Stored data entries:
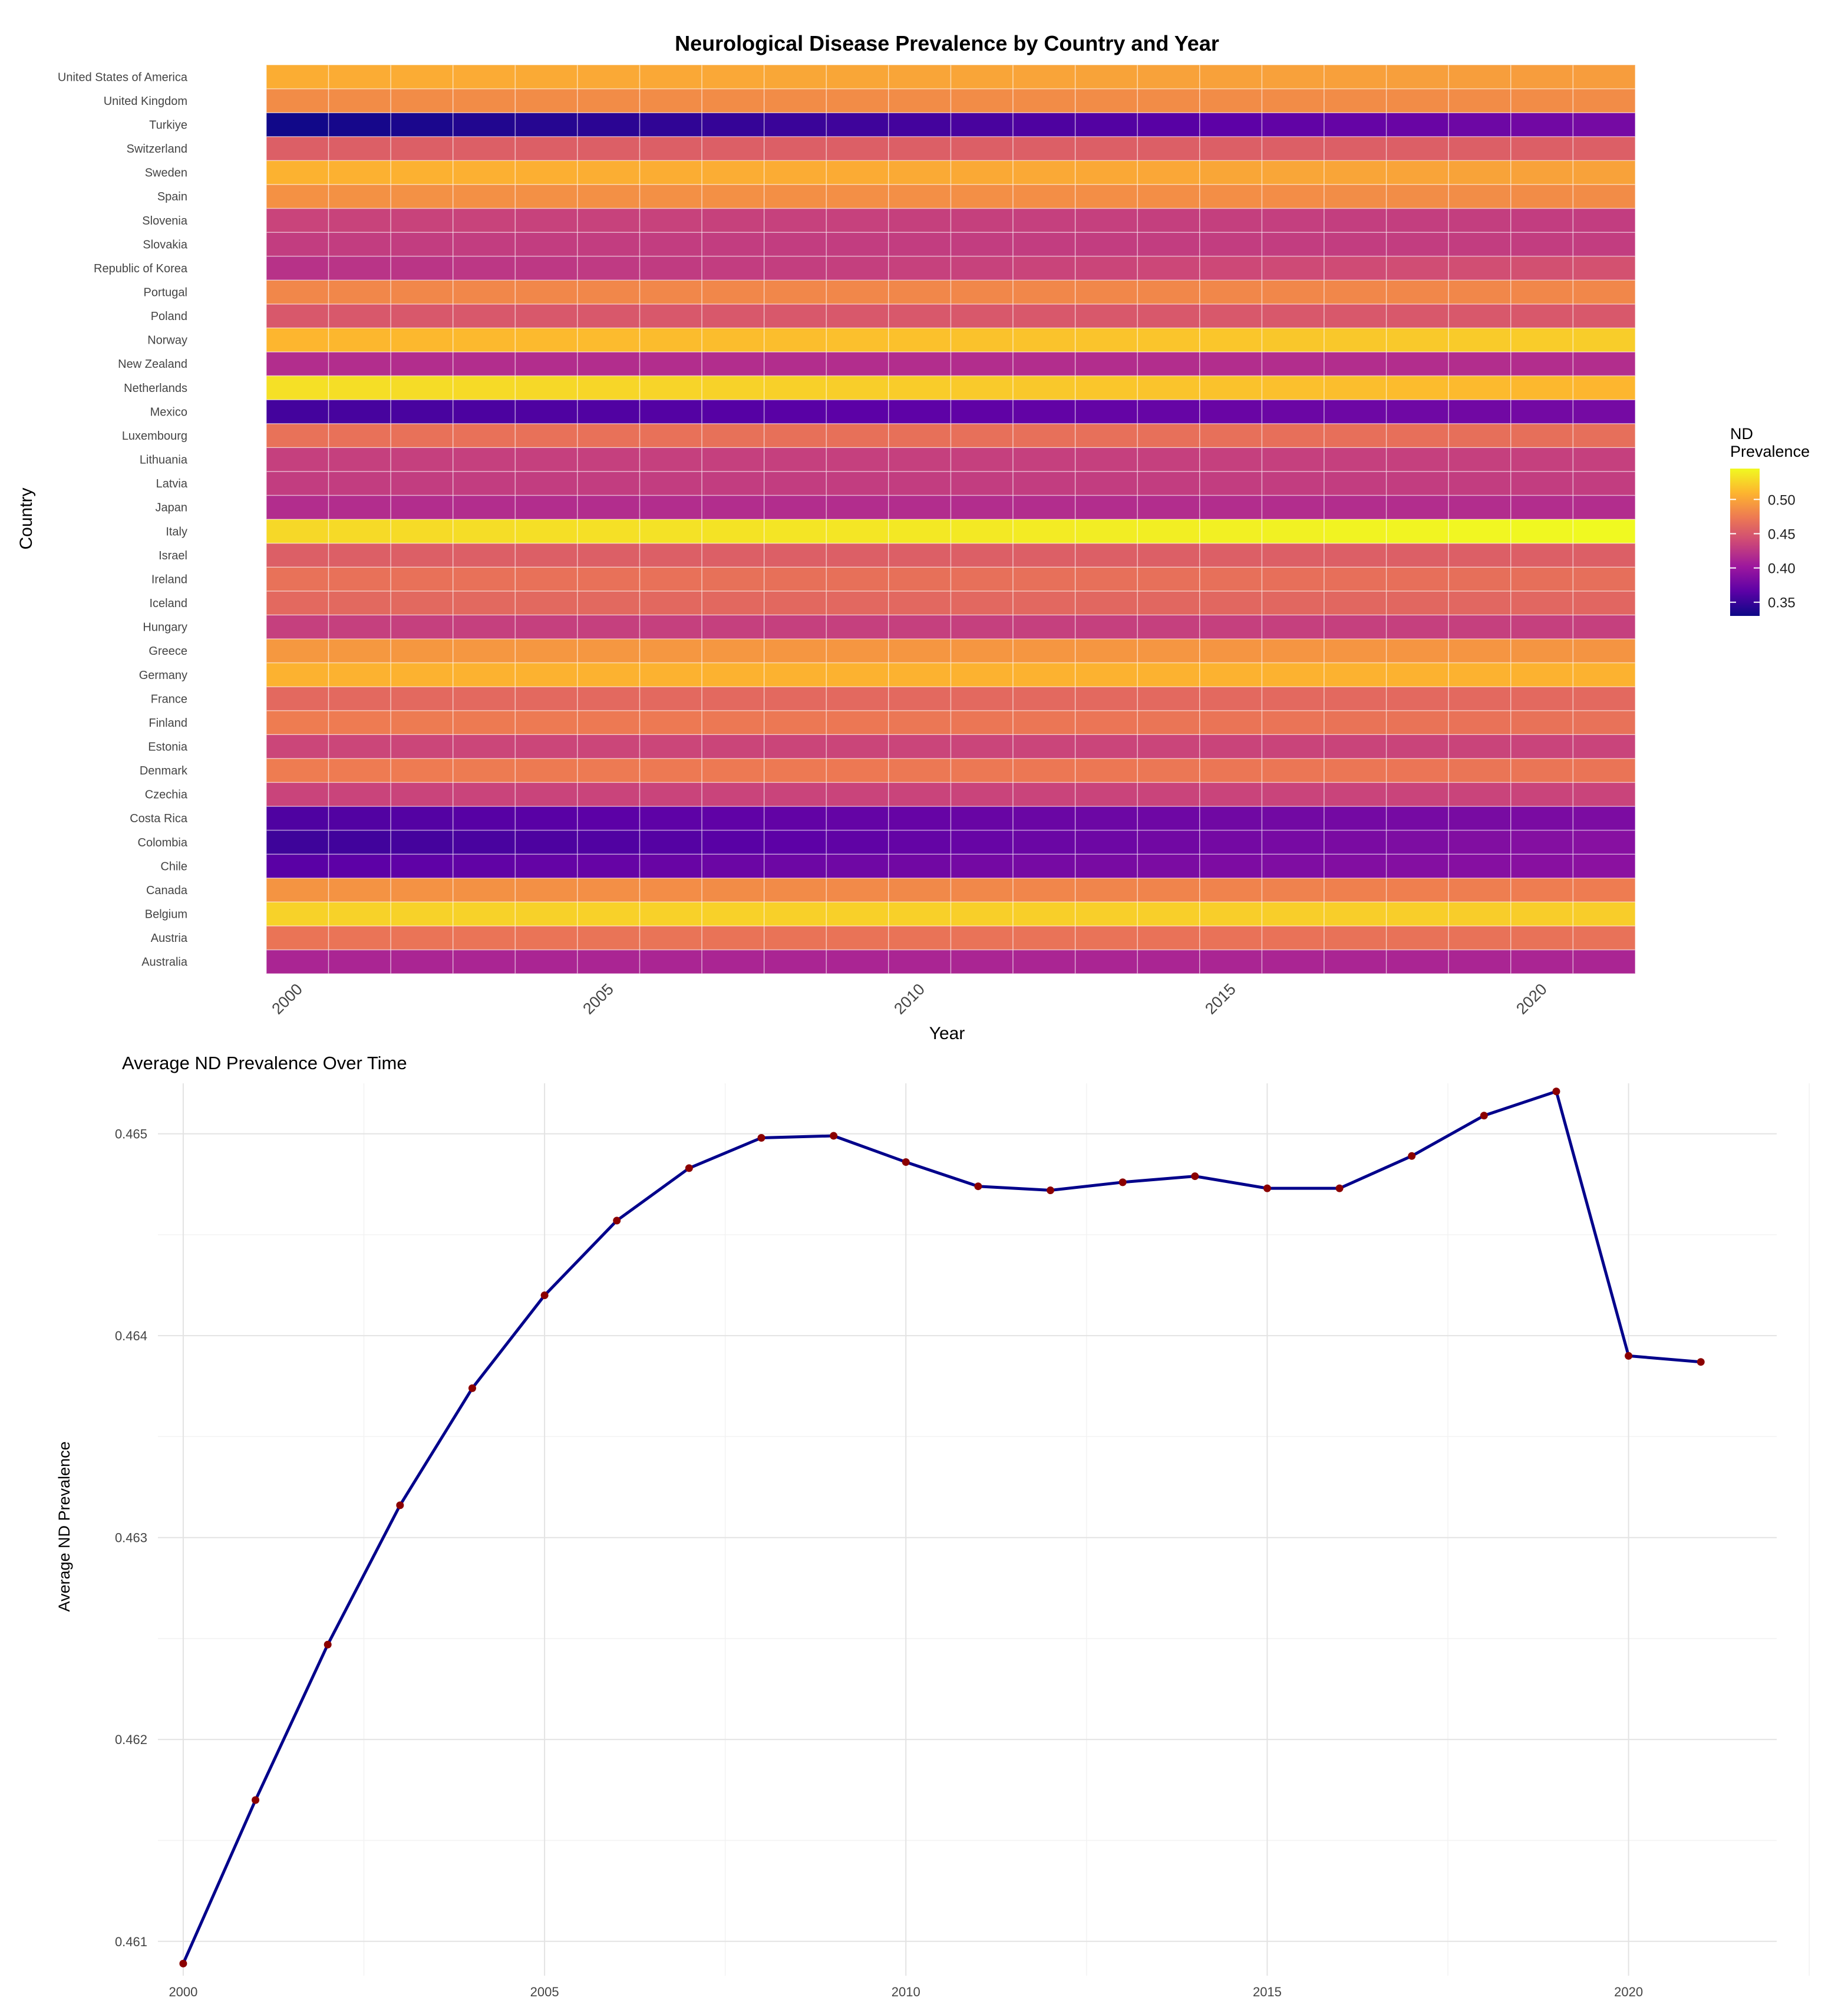 Image resolution: width=1848 pixels, height=2014 pixels. I want to click on line-chart-y-tick-0.464: 0.464, so click(131, 1336).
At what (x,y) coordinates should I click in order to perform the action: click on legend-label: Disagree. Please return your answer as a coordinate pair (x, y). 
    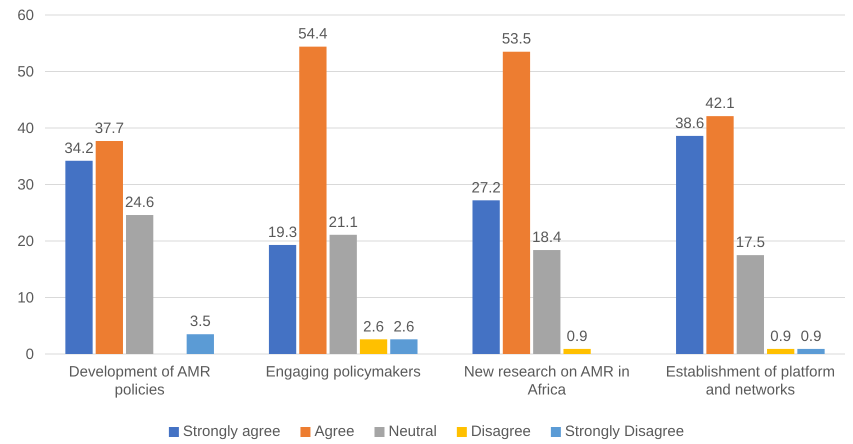
    Looking at the image, I should click on (500, 432).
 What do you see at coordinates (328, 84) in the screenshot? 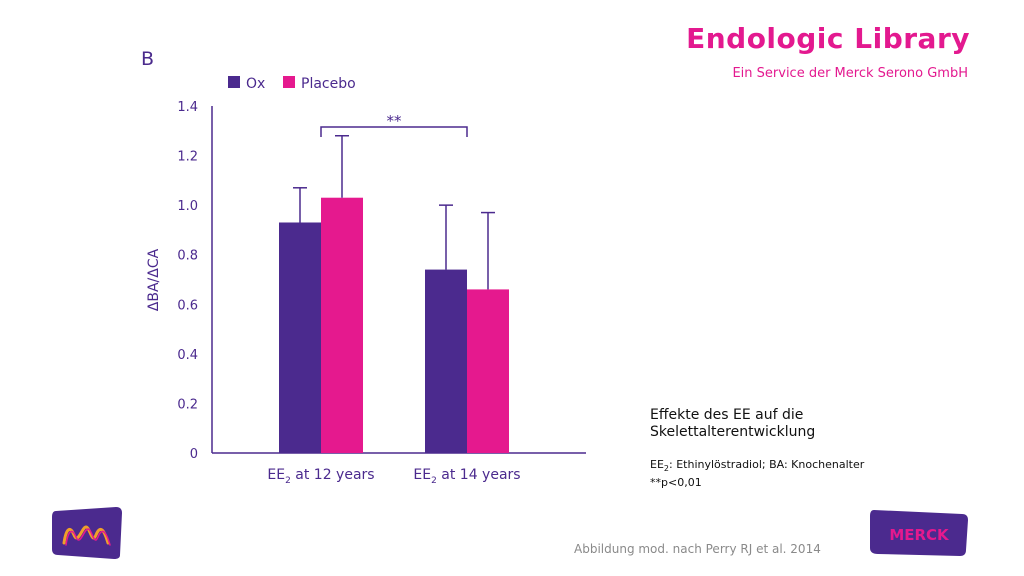
I see `legend-label-placebo: Placebo` at bounding box center [328, 84].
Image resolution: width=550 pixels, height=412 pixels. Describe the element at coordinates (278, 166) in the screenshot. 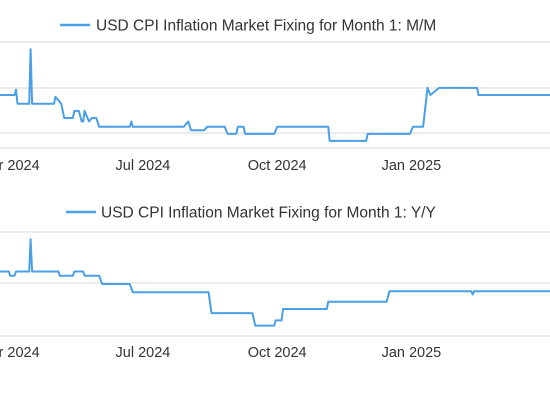

I see `mm-x-tick-label: Oct 2024` at that location.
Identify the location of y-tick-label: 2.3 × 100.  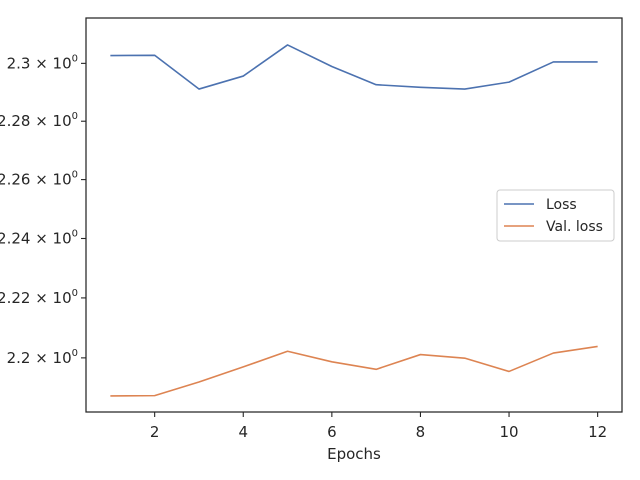
(42, 62).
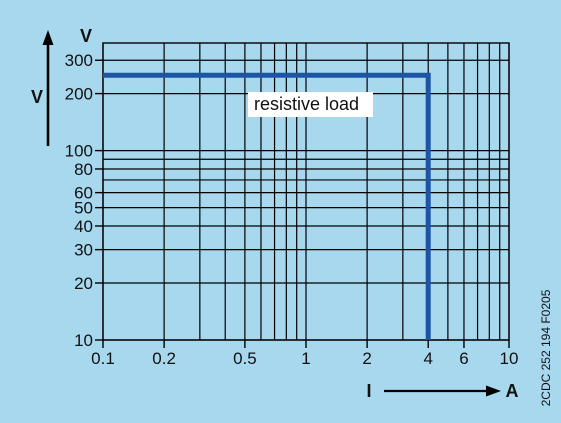  Describe the element at coordinates (84, 284) in the screenshot. I see `y-tick-label: 20` at that location.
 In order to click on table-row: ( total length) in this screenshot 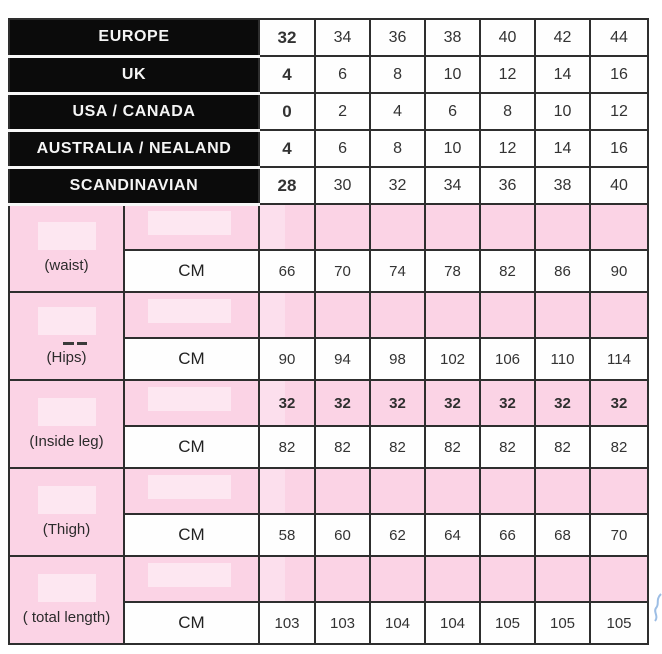, I will do `click(329, 600)`.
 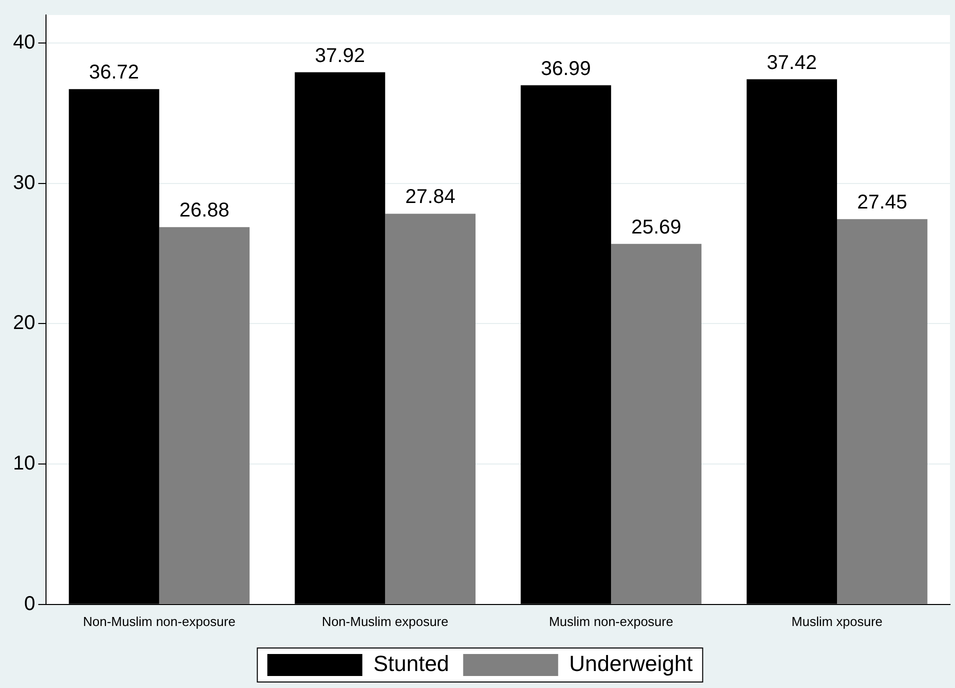 What do you see at coordinates (340, 56) in the screenshot?
I see `data-label: 37.92` at bounding box center [340, 56].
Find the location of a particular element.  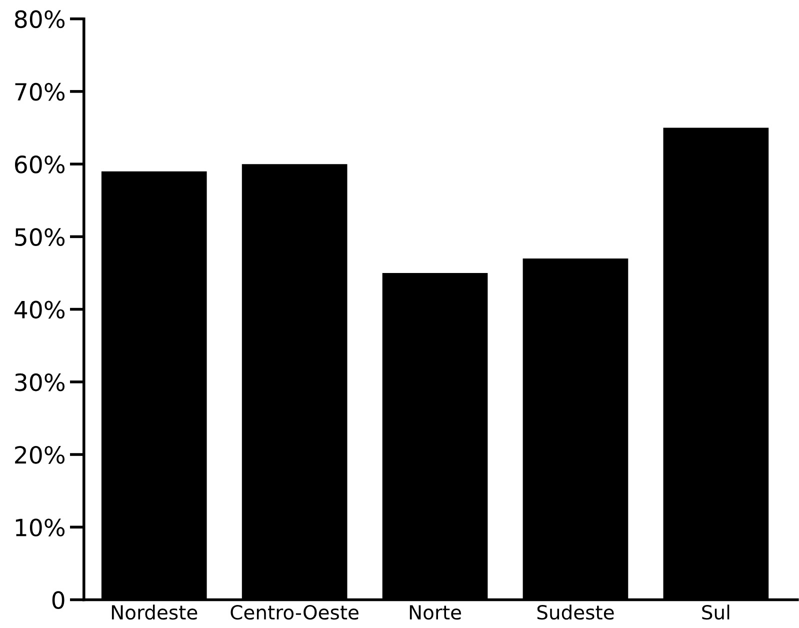

x-tick-label: Norte is located at coordinates (436, 612).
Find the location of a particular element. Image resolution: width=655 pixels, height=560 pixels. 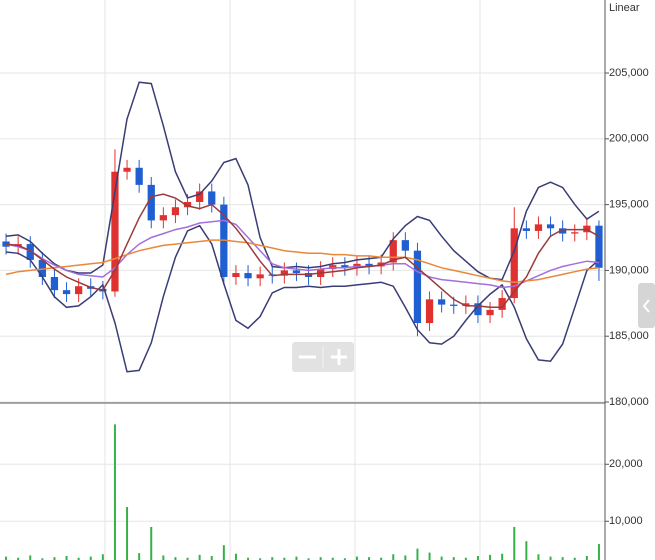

### Brief
Please rewrite the records from the line containing "What do you see at coordinates (340, 56)" through the end, swapping "particular" for "specific" and keeping everything else the same. Omit the pictures.

### Finished exercise
  What do you see at coordinates (340, 56) in the screenshot?
I see `data-label: 37.92` at bounding box center [340, 56].
Find the location of a specific element.  

x-tick-label: Norte is located at coordinates (436, 612).
Find the location of a specific element. Image resolution: width=655 pixels, height=560 pixels. 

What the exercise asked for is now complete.